How can colleges now blame students in an intellectually honest way for risky behaviors during a pandemic? If the plan is to suddenly teach them that their behavior must change, we’re starting from square one.
The system is
held in place by a vicious cycle: The partying and other destructive social
behaviors go on at a moderate level. When they get out of hand, the president
expresses shock and outrage. That mollifies everyone long enough to get back to
business. Among the critiques I received was that I wasn’t convincing enough
when showing my disapproval. But it’s hard to be shocked or outraged at
something you fully expect.
There is one
big difference now. Most university scandals (we used to call them “matters”)
break out on one campus at a time, even though the underlying causes are
universal. But Covid-19 is truly a systemic crisis. Every college is now
confronting the problems arising from the synergistic relationship between
“bad” student behavior and the financial welfare of the institution. Even the
colleges that are conducting all classes online now will have to confront this
when planning for spring and beyond, depending on how vaccination and other
aspects of the pandemic play out. Leaving everything as it is and asking
students to behave differently is not going to work — and that’s not students’

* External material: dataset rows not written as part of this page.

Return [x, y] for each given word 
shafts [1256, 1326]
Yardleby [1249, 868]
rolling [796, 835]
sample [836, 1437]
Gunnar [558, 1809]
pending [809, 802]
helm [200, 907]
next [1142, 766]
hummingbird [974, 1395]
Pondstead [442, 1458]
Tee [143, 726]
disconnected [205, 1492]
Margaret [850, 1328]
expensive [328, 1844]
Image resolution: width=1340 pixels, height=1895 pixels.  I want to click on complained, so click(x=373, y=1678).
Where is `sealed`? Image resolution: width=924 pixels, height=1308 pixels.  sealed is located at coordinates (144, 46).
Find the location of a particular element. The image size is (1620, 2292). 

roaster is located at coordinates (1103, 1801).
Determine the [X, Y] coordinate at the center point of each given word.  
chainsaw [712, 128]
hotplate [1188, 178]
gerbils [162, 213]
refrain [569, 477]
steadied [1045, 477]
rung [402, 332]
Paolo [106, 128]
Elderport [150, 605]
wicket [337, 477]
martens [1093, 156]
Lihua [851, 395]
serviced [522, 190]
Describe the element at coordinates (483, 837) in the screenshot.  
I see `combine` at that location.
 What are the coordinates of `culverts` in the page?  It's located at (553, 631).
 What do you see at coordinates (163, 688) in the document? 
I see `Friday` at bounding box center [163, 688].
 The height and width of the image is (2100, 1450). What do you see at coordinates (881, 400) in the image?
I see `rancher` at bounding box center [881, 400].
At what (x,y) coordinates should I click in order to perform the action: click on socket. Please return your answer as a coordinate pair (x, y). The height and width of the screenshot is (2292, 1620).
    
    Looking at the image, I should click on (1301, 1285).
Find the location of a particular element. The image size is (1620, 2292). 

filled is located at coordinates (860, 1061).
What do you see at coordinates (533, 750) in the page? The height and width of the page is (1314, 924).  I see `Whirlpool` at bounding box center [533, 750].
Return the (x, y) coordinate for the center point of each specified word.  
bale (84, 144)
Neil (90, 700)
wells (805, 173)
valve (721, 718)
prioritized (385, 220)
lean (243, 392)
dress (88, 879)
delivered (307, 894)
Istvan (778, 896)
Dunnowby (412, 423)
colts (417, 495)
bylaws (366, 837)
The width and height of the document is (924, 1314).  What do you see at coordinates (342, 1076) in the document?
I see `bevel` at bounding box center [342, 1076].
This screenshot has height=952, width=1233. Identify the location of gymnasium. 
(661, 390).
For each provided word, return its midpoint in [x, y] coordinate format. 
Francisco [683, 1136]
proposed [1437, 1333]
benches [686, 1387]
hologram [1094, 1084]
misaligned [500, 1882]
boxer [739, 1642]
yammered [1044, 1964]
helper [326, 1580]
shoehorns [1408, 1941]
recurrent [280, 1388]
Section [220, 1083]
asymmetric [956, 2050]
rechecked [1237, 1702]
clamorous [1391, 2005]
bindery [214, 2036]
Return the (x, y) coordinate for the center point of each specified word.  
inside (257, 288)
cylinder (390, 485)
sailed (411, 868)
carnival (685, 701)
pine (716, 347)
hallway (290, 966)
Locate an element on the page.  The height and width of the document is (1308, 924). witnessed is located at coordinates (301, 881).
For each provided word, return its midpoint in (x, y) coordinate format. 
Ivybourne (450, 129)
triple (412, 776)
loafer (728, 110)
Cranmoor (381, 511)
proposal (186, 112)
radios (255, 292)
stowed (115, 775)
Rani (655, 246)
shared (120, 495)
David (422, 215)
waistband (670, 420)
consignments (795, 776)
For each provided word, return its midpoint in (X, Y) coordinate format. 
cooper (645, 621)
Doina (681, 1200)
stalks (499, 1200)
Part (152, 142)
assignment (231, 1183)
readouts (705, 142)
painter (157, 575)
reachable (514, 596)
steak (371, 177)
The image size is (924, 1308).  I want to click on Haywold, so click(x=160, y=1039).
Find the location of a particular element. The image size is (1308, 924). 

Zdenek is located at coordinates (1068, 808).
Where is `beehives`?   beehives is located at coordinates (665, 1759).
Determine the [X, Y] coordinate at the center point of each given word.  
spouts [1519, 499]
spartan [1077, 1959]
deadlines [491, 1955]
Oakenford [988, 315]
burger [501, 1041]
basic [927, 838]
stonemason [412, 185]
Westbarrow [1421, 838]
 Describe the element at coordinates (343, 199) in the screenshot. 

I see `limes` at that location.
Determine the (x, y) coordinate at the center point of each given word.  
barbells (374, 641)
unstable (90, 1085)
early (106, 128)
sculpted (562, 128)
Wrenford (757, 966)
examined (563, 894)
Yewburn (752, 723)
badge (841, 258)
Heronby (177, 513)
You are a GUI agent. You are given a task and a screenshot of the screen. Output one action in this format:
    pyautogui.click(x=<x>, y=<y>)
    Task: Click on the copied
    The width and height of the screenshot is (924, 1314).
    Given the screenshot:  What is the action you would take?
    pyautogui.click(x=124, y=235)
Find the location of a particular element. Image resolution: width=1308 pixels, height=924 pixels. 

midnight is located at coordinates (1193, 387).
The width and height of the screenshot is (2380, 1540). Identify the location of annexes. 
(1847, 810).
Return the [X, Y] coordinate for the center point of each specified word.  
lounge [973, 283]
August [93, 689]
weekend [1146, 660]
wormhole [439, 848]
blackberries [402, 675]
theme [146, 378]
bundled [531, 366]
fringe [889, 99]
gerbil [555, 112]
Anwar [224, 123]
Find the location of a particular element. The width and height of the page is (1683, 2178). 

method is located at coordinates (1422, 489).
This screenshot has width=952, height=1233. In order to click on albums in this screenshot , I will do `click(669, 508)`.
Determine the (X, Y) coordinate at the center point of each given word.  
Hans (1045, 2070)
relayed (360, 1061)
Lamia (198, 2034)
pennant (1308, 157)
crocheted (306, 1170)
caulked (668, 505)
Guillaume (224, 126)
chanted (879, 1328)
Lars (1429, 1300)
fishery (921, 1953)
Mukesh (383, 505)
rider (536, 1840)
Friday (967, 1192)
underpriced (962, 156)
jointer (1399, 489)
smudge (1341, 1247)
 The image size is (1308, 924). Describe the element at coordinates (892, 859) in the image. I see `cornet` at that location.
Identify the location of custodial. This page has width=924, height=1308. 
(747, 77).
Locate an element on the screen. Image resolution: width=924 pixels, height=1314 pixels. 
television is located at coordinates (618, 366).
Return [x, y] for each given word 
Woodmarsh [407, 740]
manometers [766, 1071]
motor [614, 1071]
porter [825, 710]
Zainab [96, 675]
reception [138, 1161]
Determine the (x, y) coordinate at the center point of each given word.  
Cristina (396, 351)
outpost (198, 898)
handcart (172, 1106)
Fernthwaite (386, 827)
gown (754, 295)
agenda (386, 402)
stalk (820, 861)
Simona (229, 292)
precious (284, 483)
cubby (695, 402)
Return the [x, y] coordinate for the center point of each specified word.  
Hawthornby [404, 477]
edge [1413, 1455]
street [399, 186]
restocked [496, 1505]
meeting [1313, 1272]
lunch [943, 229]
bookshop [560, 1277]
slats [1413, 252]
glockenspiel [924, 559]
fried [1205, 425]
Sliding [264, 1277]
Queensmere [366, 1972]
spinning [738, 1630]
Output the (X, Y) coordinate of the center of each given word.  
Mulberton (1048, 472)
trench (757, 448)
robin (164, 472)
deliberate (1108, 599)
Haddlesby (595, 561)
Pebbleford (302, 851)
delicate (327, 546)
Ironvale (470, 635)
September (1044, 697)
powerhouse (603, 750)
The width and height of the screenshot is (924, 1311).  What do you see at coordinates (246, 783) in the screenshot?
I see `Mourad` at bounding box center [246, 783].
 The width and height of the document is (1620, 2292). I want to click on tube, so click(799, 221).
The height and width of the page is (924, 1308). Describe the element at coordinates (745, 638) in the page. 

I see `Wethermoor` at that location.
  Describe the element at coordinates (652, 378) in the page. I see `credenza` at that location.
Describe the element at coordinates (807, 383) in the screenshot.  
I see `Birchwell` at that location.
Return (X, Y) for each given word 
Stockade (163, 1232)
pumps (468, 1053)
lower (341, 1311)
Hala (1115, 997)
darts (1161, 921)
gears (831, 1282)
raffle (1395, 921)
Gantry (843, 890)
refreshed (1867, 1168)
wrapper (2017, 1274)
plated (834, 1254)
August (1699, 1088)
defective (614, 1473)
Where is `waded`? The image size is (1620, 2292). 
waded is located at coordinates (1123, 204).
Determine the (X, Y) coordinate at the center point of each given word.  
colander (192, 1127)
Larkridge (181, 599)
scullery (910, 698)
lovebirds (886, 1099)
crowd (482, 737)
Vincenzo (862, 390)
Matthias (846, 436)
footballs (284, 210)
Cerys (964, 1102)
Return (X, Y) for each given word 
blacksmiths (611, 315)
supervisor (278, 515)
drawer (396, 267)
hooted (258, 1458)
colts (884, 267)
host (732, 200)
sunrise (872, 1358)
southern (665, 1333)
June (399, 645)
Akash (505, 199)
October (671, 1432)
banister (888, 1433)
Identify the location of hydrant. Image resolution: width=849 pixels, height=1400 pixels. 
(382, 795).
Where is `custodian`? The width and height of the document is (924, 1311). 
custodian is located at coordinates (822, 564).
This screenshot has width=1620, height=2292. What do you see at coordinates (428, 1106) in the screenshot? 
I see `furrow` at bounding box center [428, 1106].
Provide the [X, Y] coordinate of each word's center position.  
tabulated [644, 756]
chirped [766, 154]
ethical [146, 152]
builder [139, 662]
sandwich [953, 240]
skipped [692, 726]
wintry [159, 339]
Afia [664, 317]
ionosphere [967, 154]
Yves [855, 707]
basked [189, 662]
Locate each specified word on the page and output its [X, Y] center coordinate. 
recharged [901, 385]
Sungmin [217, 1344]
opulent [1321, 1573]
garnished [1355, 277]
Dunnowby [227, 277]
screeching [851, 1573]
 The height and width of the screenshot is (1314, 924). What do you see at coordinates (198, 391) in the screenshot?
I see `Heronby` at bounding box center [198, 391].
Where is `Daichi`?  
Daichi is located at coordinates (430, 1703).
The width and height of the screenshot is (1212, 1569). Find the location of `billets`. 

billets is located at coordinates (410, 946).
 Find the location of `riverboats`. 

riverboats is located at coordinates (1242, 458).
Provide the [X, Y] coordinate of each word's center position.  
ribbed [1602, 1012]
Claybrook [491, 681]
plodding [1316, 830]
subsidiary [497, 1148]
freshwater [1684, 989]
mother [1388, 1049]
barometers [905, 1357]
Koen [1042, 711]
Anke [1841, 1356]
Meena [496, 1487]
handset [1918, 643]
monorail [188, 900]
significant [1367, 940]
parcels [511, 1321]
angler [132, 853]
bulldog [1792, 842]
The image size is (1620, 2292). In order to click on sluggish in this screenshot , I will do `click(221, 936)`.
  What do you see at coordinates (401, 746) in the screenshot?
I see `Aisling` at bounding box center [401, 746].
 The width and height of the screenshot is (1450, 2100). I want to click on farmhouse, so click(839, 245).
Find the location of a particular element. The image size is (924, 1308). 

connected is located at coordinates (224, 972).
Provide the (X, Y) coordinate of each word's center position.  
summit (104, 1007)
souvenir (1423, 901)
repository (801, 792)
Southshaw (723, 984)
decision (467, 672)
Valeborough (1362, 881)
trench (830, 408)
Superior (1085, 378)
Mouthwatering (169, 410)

fault. Those of us who have had the opportunity to break the cycle of partying,
shock, and outrage haven’t done so.
Why not choose
now as a time to start explaining what college really is? Sure, there are heavy
partyers, and there are nerds who end up in the brochures wearing lab coats or
sitting in the library. But there are lots of great students of all
descriptions, and the current rhetoric glosses over the complicated reality:
Most college students don’t raise hell at the frat house, don’t pay full
tuition, don’t live on campus, and haven’t been living with their parents
during the pandemic. Singling out the partyers just sustains a false and
outdated image of how a college works.
Despite the current
chorus of curmudgeons, residential education is not going anywhere. The MOOC
fiasco proved that. Yes, some didactic material can be delivered online. But
walking the hallowed ground of the campus, talking in the dorms until late at
night, and — yes — socializing are indispensable parts of college. They should
be treated as such rather than swept under the rug until the next crisis comes.